→ **INSTRUCTIONS**:
(1) Copy the section of the Airflow guide between "Use The Windows" and "face any issues.", inclusive, swapping every "instance" for "environment".
(2) In the Airflow guide, rewrite the paragraph beginning "This document provides instructions" in fewer words, keeping its main facts.
(3) Answer these questions from the Airflow guide:
(a) What is the minimum Teradata Vantage version required?
(b) Which Airflow version does the install command set?
(c) What value is the AIRFLOW_HOME environment variable set to?

→ **SELECTION**:
Data Transfer from Amazon S3 to Teradata Vantage Using Apache Airflow
Overview
This document provides instructions and guidance for transferring data in CSV, JSON and Parquet formats from Amazon S3 to Teradata Vantage using the Airflow Teradata Provider and the S3 Cloud Transfer Operator. It outlines the setup, configuration and execution steps required to establish a seamless data transfer pipeline between these platforms.
Use The Windows Subsystem for Linux (WSL) on Windows to try this quickstart example.
|
Prerequisites
-
Access to a Teradata Vantage instance, version 17.10 or higher.
If you need a test instance of Vantage, you can provision one for free at https://clearscape.teradata.com. -
Python 3.8, 3.9, 3.10 or 3.11 and python3-env, python3-pip installed.
sudo apt install -y python3-venv python3-pip
sudo apt install -y python3-venv python3-pip
brew install python
Refer Installation Guide if you face any issues.
Install Apache Airflow
-
Create a new python environment to manage airflow and its dependencies. Activate the environment.
python3 -m venv airflow_env source airflow_env/bin/activate AIRFLOW_VERSION=2.9.3 PYTHON_VERSION="$(python3 --version | cut -d " " -f 2 | cut -d "." -f 1-2)" CONSTRAINT_URL="https://raw.githubusercontent.com/apache/airflow/constraints-${AIRFLOW_VERSION}/constraints-${PYTHON_VERSION}.txt" pip install "apache-airflow==${AIRFLOW_VERSION}" --constraint "${CONSTRAINT_URL}"
-
Install the Apache Airflow Teradata provider package and the Amazon provider package.
pip install "apache-airflow-providers-teradata[amazon]"
-
Set the AIRFLOW_HOME environment variable.
export AIRFLOW_HOME=~/airflow
Configure Apache Airflow
-
Switch to the virtual environment where Apache Airflow was installed at Install Apache Airflow
source airflow_env/bin/activate
-
Configure the listed environment variables to activate the test connection button, preventing the loading of sample DAGs and default connections in the Airflow UI.

→ **INFORMATION SHOWN**:
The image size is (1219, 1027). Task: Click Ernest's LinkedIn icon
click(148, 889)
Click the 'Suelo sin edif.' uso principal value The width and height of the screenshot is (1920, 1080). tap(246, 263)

→ **ANSWERS TO THE EXERCISE**:
(1)
Use The Windows Subsystem for Linux (WSL) on Windows to try this quickstart example.
|
Prerequisites
-
Access to a Teradata Vantage environment, version 17.10 or higher.
If you need a test environment of Vantage, you can provision one for free at https://clearscape.teradata.com. -
Python 3.8, 3.9, 3.10 or 3.11 and python3-env, python3-pip installed.
sudo apt install -y python3-venv python3-pip
sudo apt install -y python3-venv python3-pip
brew install python
Refer Installation Guide if you face any issues.

(2) The document explains how to move CSV, JSON and Parquet data from Amazon S3 to Teradata Vantage with the Airflow Teradata Provider and the S3 Cloud Transfer Operator. It covers the setup, configuration and execution steps for the transfer pipeline.

(3)
(a) Version 17.10 or higher.
(b) 2.9.3.
(c) ~/airflow